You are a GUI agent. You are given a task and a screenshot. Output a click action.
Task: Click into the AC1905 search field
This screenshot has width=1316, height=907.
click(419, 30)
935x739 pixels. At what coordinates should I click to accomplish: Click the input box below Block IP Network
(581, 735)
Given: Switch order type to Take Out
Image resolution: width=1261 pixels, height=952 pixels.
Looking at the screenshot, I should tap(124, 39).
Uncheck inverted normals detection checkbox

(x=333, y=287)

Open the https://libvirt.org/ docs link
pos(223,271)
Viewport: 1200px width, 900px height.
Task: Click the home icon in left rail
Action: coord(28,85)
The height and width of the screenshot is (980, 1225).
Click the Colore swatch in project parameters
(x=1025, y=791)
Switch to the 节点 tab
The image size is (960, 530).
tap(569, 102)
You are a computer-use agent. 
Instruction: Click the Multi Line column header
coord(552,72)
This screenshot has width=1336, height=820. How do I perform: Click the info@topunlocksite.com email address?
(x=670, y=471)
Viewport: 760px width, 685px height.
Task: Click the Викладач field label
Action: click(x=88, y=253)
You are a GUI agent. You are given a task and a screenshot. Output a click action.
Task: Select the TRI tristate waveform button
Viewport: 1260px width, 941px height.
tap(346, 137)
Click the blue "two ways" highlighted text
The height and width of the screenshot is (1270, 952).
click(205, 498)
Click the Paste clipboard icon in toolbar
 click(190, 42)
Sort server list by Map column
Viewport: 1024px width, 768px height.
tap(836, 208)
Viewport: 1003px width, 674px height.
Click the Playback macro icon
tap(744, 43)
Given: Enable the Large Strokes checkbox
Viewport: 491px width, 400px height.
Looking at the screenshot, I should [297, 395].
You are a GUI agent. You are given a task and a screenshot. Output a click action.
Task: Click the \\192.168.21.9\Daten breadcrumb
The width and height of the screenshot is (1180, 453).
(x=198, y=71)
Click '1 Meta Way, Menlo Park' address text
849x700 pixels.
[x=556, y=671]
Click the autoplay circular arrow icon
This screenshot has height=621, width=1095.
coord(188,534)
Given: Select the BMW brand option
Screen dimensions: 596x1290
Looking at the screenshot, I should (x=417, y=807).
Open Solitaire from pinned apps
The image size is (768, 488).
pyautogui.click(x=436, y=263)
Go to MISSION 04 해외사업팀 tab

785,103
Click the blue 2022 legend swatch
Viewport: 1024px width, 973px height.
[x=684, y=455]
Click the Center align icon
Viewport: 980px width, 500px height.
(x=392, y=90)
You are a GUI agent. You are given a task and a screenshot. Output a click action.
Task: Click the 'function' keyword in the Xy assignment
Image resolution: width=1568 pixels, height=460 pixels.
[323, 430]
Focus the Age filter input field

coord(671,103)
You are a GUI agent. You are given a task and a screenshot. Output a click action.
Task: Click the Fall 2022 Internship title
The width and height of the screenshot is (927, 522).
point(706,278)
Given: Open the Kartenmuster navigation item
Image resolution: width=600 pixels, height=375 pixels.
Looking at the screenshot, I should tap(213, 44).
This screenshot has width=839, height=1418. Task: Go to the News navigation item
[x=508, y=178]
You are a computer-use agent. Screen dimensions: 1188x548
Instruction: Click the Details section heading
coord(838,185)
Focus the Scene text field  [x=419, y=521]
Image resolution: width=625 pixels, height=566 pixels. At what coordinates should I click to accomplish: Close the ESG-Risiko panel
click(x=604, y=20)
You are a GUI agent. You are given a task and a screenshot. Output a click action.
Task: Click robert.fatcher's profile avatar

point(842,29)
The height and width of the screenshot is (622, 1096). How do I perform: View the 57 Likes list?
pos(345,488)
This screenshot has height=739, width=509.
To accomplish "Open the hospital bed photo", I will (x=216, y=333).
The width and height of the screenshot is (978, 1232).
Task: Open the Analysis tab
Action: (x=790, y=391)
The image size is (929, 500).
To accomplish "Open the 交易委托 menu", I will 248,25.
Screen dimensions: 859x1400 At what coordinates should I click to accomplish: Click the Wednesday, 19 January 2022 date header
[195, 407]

- **ABOUT THIS TASK**: Give back, exactly as written, the stretch from the line with "Given: Enable the Large Strokes checkbox" through the line with "Task: Click the 'function'", and no other lines from the records above.

- **SOLUTION**:
Given: Enable the Large Strokes checkbox
Viewport: 491px width, 400px height.
Looking at the screenshot, I should [297, 395].
You are a GUI agent. You are given a task and a screenshot. Output a click action.
Task: Click the \\192.168.21.9\Daten breadcrumb
The width and height of the screenshot is (1180, 453).
(x=198, y=71)
Click '1 Meta Way, Menlo Park' address text
849x700 pixels.
[x=556, y=671]
Click the autoplay circular arrow icon
This screenshot has height=621, width=1095.
coord(188,534)
Given: Select the BMW brand option
Screen dimensions: 596x1290
Looking at the screenshot, I should (x=417, y=807).
Open Solitaire from pinned apps
The image size is (768, 488).
pyautogui.click(x=436, y=263)
Go to MISSION 04 해외사업팀 tab

785,103
Click the blue 2022 legend swatch
Viewport: 1024px width, 973px height.
[x=684, y=455]
Click the Center align icon
Viewport: 980px width, 500px height.
(x=392, y=90)
You are a GUI agent. You are given a task and a screenshot. Output a click action.
Task: Click the 'function' keyword in the Xy assignment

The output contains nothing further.